Rewrite the lines below, changing each "This screenshot has" to "The image has" and keeping everything else the same.

(Dataset items)
------------------------

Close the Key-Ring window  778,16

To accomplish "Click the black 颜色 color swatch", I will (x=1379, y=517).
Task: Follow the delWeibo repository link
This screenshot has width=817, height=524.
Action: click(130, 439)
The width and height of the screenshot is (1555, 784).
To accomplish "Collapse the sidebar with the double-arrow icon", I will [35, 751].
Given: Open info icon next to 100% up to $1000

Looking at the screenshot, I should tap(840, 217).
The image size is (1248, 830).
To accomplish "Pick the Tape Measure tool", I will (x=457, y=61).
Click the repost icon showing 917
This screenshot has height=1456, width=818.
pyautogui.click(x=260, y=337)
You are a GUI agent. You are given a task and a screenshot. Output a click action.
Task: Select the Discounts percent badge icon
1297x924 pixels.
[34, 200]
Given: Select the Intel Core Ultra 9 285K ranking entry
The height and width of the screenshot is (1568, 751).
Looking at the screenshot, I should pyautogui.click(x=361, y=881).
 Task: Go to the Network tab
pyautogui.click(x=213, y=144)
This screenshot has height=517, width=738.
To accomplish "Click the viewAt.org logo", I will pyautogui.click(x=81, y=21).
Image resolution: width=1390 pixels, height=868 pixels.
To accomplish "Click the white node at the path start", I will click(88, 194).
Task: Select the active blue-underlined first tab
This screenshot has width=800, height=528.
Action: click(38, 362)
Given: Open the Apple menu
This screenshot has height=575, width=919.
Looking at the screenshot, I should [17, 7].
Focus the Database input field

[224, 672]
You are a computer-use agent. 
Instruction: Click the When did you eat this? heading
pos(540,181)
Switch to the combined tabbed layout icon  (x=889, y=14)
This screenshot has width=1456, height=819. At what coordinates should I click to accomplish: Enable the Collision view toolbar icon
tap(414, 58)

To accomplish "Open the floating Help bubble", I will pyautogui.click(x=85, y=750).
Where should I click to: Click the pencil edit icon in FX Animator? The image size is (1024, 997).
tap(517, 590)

------------------------

EXERCISE RESULT »
Close the Key-Ring window  778,16

To accomplish "Click the black 颜色 color swatch", I will (x=1379, y=517).
Task: Follow the delWeibo repository link
The image has width=817, height=524.
Action: click(130, 439)
The width and height of the screenshot is (1555, 784).
To accomplish "Collapse the sidebar with the double-arrow icon", I will [35, 751].
Given: Open info icon next to 100% up to $1000

Looking at the screenshot, I should tap(840, 217).
The image size is (1248, 830).
To accomplish "Pick the Tape Measure tool", I will (x=457, y=61).
Click the repost icon showing 917
The image has height=1456, width=818.
pyautogui.click(x=260, y=337)
You are a GUI agent. You are given a task and a screenshot. Output a click action.
Task: Select the Discounts percent badge icon
1297x924 pixels.
[34, 200]
Given: Select the Intel Core Ultra 9 285K ranking entry
The height and width of the screenshot is (1568, 751).
Looking at the screenshot, I should pyautogui.click(x=361, y=881).
 Task: Go to the Network tab
pyautogui.click(x=213, y=144)
The image has height=517, width=738.
To accomplish "Click the viewAt.org logo", I will pyautogui.click(x=81, y=21).
Image resolution: width=1390 pixels, height=868 pixels.
To accomplish "Click the white node at the path start", I will click(88, 194).
Task: Select the active blue-underlined first tab
The image has width=800, height=528.
Action: click(38, 362)
Given: Open the Apple menu
The image has height=575, width=919.
Looking at the screenshot, I should [17, 7].
Focus the Database input field

[224, 672]
You are a computer-use agent. 
Instruction: Click the When did you eat this? heading
pos(540,181)
Switch to the combined tabbed layout icon  (x=889, y=14)
The image has width=1456, height=819. At what coordinates should I click to accomplish: Enable the Collision view toolbar icon
tap(414, 58)

To accomplish "Open the floating Help bubble", I will pyautogui.click(x=85, y=750).
Where should I click to: Click the pencil edit icon in FX Animator? The image size is (1024, 997).
tap(517, 590)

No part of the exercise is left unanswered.